- Ethereum price shows a tight consolidation range in progress on the 4-hour chart.
- A minor retracement to the immediate demand barrier ranging from $3,287 to $3,392 seems likely.
- Multiple on-chain indicators show strengthening fundamentals adding a tailwind to the bullish thesis.
Ethereum price is tightly wound as its range-bound movement continues after setting up an all-time high on May 5. ETH might retest its swing low before surging higher and potentially rallying to new highs.
Ethereum price coils up
On the 4-hour chart, Ethereum price is trading in a range that extends from $3,225 to $3,530. As ETH slides lower, it could either bounce off the immediate support area that stretches from $3,287 to $3,392 or dip toward the swing low and even deviate below it.
However, this drop will help long-term holders accumulate ETH at a discount, providing a short-term boost in buying pressure and keeping ETH prices from falling.
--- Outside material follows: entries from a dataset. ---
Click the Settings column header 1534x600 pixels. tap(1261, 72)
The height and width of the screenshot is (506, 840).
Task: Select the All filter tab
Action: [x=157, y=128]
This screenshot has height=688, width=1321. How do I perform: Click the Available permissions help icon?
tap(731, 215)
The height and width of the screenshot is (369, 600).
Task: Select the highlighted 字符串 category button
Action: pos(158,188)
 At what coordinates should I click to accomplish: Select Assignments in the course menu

Therefore, investors can expect the smart contract token to eventually bounce from this point to retest its ceiling at $3,559.
If the bullish momentum is enough, Ethereum price will shatter through the resistance level and surge roughly 5% to tag a new all-time high at $3,718, coinciding with the 161.8% Fibonacci retracement level.
ETH/USD 2-hour chart
Supporting this bullish outlook is the supply distribution chart, which shows that whales holding between 1,000,000 to 10,000,000 ETH have increased by 9% since April 19.
The addition of one new whale to this category indicates that these investors are optimistic about Ethereum price performance in the future.
ETH supply distribution chart
Compounding the confidence in an upswing is a rapid decline in the number of ETH held by centralized entities from 22.1 million to 21.3 million in the past month. This 3.6% collapse further reduces the sell-side pressure that arises primarily from exchanges, providing a path of little-to-no resistance for a potential uptick in Ethereum price.
ETH held on exchanges chart
Typically, the number of users holding an asset falls off sharply after hitting a record level, mainly due to investors booking profit. Hence, taking a look at the number of daily active addresses and daily active deposits for ETH allows one to gauge if market participants are looking to sell their holdings.
Despite hitting a new record high, the number of daily active users for the altcoin pioneer has increased by 12% since April 30, suggesting a high network activity. On the other hand, the number of daily active deposits has seen a 7% increase. This minor uptick in daily active addresses, although not bearish, explains the sideways movement.
ETH daily active addresses/deposits chart
While most fundamental on-chain indicators suggest a bullish outlook for Ether, the number of transactions worth $100,000 or more has spiked twice today. Often, such upticks in large transfers coincides with local tops. Hence, investors need to be aware of a potential increase in selling pressure.
ETH large transaction chart
Adding credence to the bearish outlook is Santiment’s 30-day Market Value to Realized Value (MVRV) model, which indicates that Ethereum price is in the danger zone and could see a potential sell-off shortly.
This fundamental index measures the 30-day profit/loss of users who purchased ETH in the past month. Currently, ETH’s MVRV value is 29%, last seen in May 2019. Therefore, investors need to exercise caution.
ETH 30-day MVRV chart
Despite the bullish outlook, a breakdown of $3,082 will invalidate the bullish outlook since it would mean a lower low. Such a move could even spark a new downtrend that could push Ethereum price by 5% to the next support barrier at $2,924.